▸ **Task**: Report how many lines of the listing include the word "computer"; nothing else should be written.

▸ **Records for this exercise**:
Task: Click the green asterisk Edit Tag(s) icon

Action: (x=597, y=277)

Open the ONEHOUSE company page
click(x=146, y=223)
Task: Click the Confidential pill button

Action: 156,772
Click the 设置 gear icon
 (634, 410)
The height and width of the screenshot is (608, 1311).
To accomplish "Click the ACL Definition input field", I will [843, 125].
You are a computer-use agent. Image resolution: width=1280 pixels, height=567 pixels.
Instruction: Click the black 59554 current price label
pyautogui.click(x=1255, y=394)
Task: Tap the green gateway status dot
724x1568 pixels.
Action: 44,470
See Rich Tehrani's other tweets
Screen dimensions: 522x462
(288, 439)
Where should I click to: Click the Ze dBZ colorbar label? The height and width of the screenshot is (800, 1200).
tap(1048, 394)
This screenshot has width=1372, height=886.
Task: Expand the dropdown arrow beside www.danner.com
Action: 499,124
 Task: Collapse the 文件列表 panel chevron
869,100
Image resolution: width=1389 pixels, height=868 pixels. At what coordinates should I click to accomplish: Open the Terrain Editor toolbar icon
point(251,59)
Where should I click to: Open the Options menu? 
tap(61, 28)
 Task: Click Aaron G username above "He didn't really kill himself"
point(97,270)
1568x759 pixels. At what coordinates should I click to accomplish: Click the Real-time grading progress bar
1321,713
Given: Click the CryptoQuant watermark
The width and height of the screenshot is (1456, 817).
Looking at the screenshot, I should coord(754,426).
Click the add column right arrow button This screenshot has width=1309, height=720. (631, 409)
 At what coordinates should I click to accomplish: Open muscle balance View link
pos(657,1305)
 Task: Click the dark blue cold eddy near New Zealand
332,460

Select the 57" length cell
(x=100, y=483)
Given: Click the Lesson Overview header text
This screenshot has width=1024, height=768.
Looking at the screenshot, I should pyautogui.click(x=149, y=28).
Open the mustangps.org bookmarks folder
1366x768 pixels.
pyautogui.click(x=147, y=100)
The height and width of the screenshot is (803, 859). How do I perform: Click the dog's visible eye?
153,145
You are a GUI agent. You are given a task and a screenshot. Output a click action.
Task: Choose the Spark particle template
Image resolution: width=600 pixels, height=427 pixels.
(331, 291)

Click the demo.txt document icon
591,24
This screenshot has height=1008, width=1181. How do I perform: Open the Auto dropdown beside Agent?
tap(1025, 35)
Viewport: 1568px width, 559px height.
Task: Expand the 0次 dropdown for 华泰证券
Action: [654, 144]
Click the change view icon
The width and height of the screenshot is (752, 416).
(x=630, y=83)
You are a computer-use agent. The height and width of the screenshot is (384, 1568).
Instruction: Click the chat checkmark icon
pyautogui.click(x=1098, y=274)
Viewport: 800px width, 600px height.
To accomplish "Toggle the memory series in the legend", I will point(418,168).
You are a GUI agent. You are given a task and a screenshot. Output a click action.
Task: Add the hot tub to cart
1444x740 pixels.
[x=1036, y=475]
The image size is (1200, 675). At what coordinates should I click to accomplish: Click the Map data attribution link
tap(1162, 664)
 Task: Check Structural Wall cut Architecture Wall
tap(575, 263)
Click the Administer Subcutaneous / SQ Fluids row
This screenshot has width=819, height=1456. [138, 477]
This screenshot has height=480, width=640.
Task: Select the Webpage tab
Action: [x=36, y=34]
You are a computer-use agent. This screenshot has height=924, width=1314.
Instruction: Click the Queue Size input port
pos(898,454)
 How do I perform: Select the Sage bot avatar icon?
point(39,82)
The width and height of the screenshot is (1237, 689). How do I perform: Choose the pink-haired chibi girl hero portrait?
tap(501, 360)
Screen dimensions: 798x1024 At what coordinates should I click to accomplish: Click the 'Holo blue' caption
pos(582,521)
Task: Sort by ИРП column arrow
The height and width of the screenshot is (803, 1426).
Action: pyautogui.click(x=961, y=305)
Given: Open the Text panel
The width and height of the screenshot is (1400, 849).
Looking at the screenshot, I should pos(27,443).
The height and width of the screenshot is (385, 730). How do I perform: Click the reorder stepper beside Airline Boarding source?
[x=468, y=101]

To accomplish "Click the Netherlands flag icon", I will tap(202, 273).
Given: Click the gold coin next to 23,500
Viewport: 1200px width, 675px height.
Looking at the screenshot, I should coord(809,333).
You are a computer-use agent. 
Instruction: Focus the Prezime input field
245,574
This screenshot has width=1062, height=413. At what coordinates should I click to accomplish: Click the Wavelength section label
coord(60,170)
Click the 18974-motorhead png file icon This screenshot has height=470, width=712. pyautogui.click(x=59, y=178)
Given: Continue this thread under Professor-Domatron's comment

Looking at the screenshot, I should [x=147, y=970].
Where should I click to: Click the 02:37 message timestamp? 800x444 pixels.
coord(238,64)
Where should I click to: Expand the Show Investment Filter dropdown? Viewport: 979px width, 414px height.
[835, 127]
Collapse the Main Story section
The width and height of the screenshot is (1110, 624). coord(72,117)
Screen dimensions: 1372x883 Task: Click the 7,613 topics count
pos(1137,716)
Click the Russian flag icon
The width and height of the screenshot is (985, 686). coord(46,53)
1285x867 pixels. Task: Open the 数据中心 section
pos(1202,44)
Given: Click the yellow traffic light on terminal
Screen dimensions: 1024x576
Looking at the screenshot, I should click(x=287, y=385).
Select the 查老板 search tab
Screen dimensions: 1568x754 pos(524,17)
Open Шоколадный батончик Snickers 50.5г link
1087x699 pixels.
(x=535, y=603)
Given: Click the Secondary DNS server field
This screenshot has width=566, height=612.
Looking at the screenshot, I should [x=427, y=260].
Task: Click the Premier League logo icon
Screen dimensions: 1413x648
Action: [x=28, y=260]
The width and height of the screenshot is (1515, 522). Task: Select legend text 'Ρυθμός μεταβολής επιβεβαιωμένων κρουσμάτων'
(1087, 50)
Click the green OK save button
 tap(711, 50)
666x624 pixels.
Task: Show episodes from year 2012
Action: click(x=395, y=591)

▸ **Expected answer**: 4